46 million children receive single-sex education in 70 countries worldwide.
“We meet with each student every three or four weeks, with parents, three times during the academic year, but these meetings often defer to another date if the father and mother can not go together. We have found that schools that educate boys and girls in separate classrooms enjoy better academic results”, says Dobrochna Lama, Strumienie’s school headmistress in Józefów, a village near Warsaw (Poland).
The relentless spread across the globe of this educational option has been reviewed in the III International Congress of EASSE on single-sex education, held in Warsaw, organized by the European Association of single-sex Education (EASSE).
According to EASSE, about 46 million students receive single-sex education in 242,000 schools in 70 countries around the world. In the United States, the development of single-sex education has been spectacular, especially in public schools, with more than 2,000 centers where this educational model is used.
In particular, in South Carolina, 34% of public schools have established this educational system, with great success. It is a solution to problems such as school failure, the “bullying” and unwanted pregnancies.
In Spain, 81,000 students take courses in 184 centers of single-sex education, of which 109 have economic concerts for public funding. Almost all are of Christian inspiration. However, some of its advocates lament the prejudices that exist about this educational model. One of the aspirations of EASSE is that single-sex education can also be hold in public schools.
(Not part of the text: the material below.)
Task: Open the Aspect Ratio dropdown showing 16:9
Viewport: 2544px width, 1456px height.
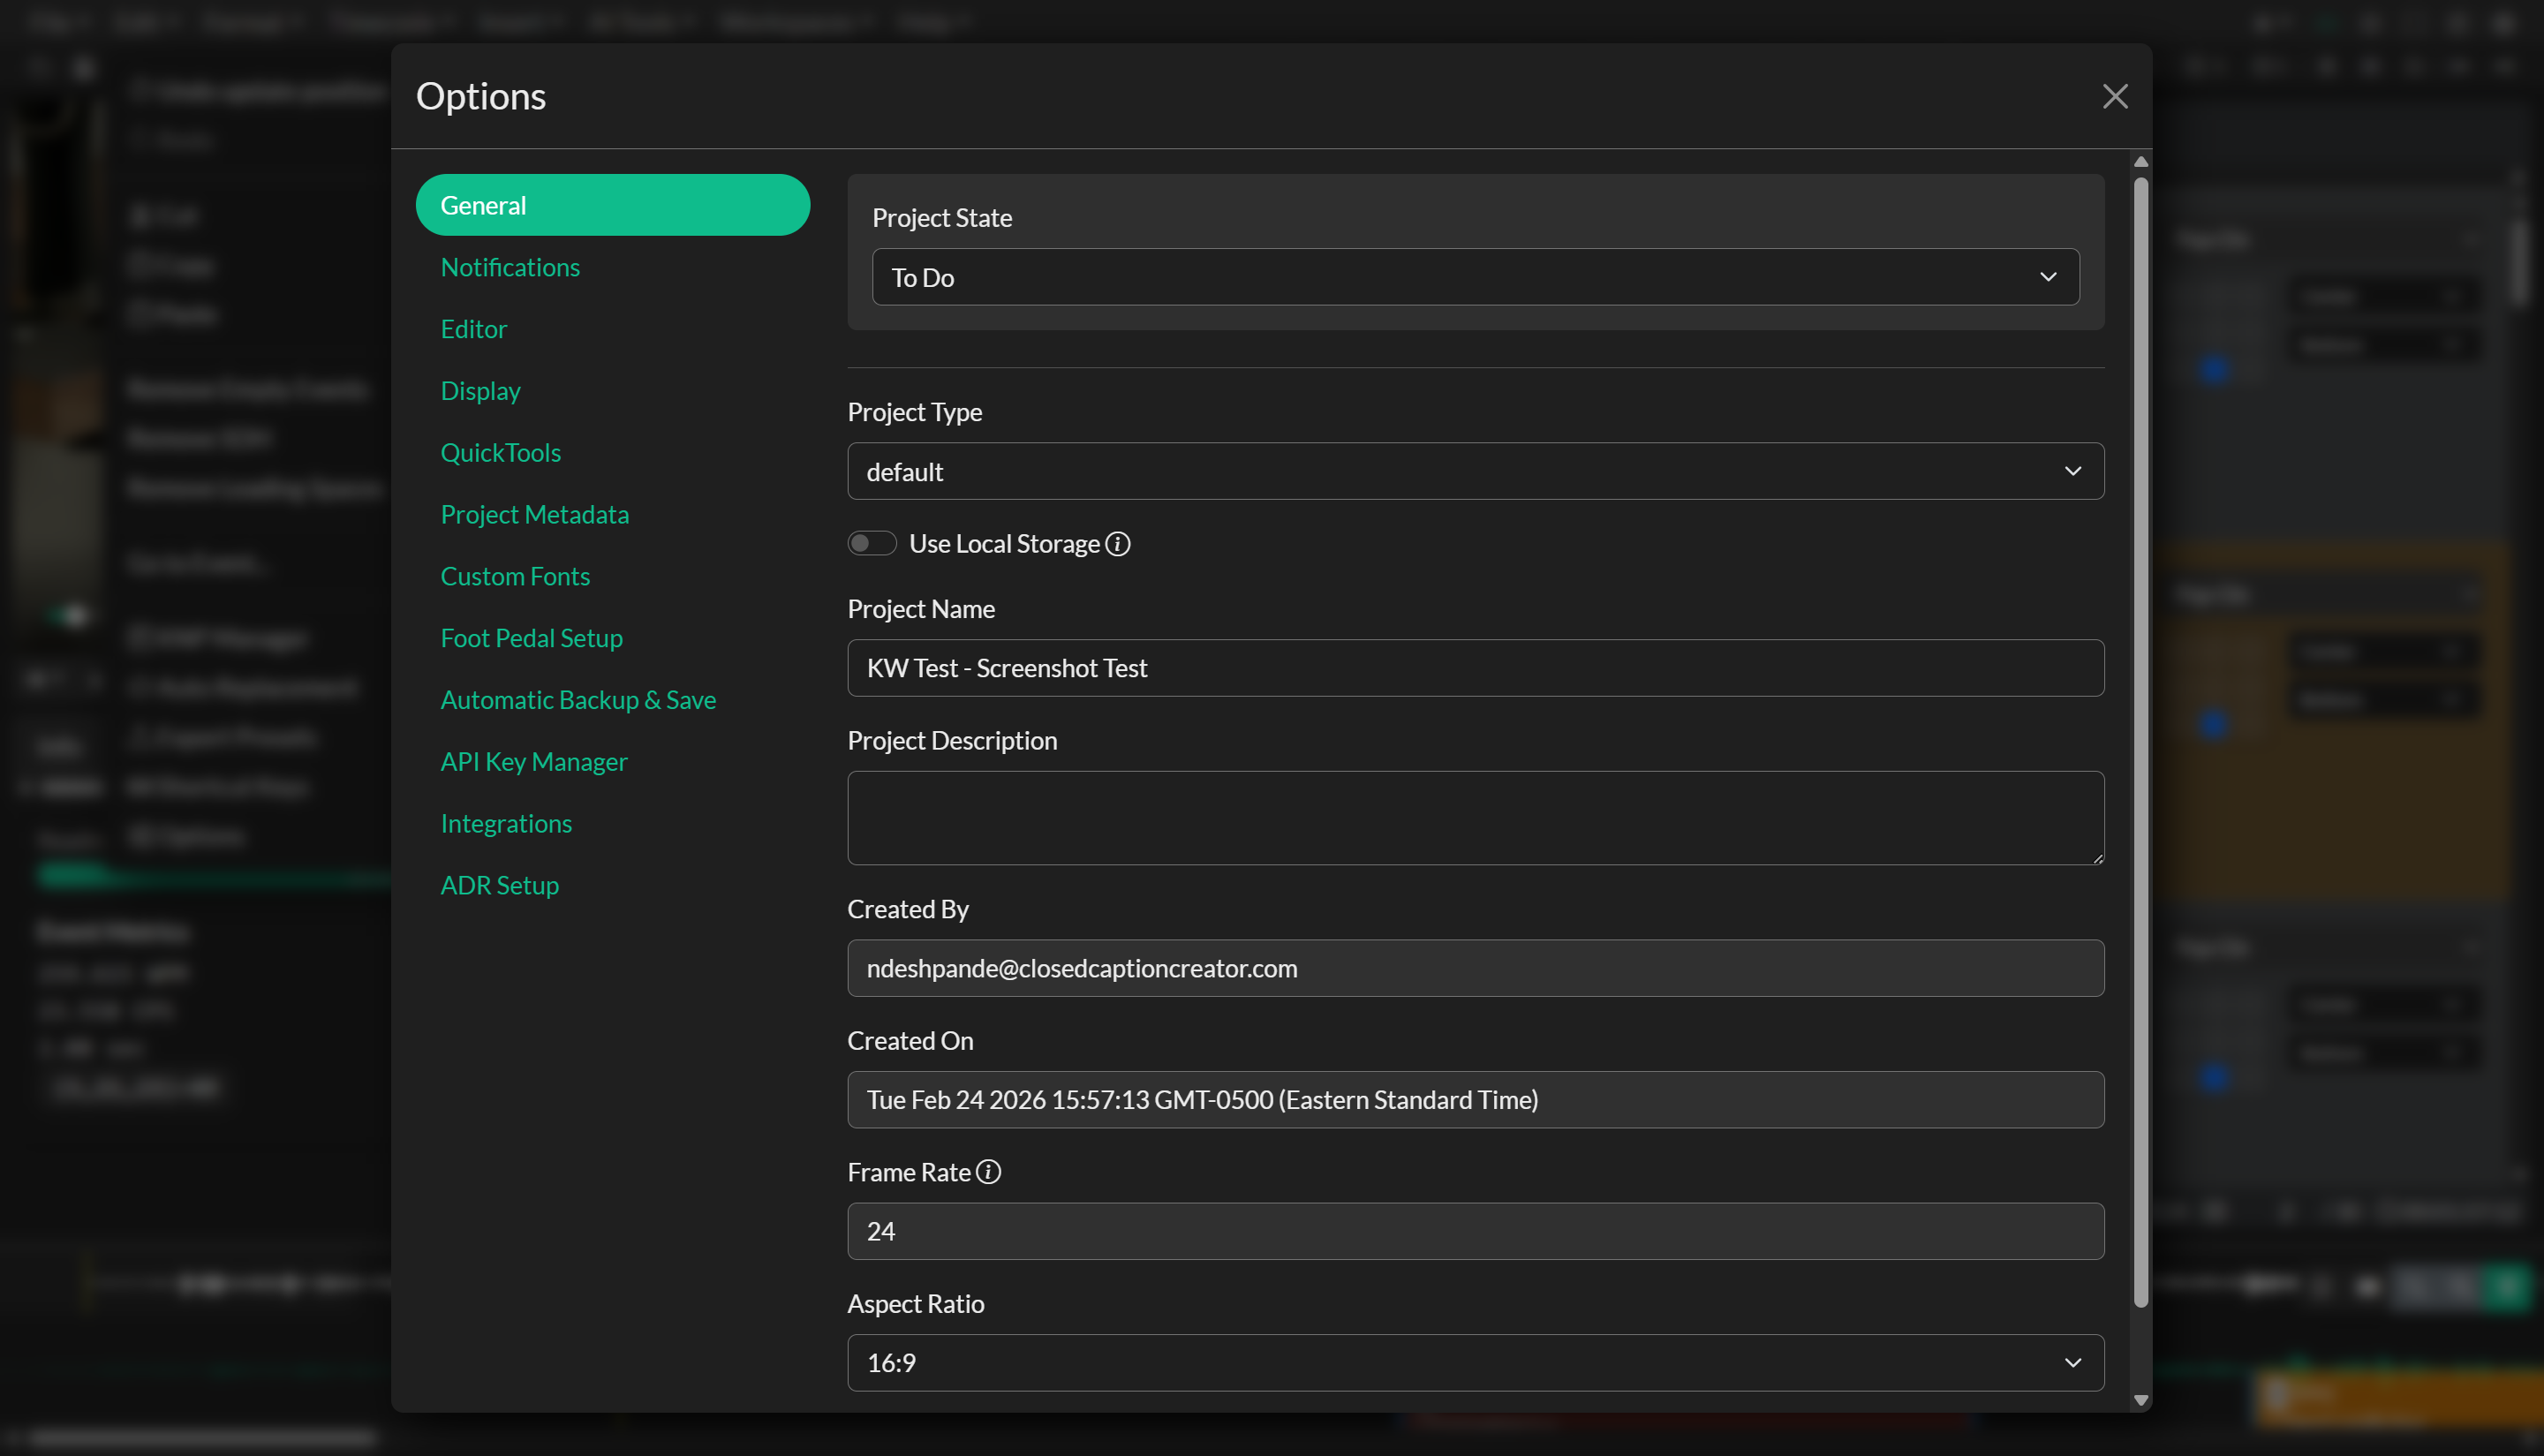Action: [1474, 1362]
In countries such as Ireland and the UK, educating boys and girls in separate classrooms is a pedagogical model that has existed since the nineteenth century and is not disputed. Moreover, these centers are synonymous with prestige. Those in the UK are among the best in the world. Ireland has introduced single-sex education in 40% of the secondary schools and all them receive public subsidies, explained David Nolan, director of Dublin’s school Rockbrook. In France the law specifies that single-sex education does not mean any kind of discrimination.
In Germany, “the Constitution not only does not prohibit single-sex education, but admits it” said Werner Neumann, Judge President of the Senate of the Federal Administrative Court based in Leipzig. The judgment of the highest court ended six years of administrative proceedings, a contentious that had already passed through two previous courts, which ruled in favor of single-sex education.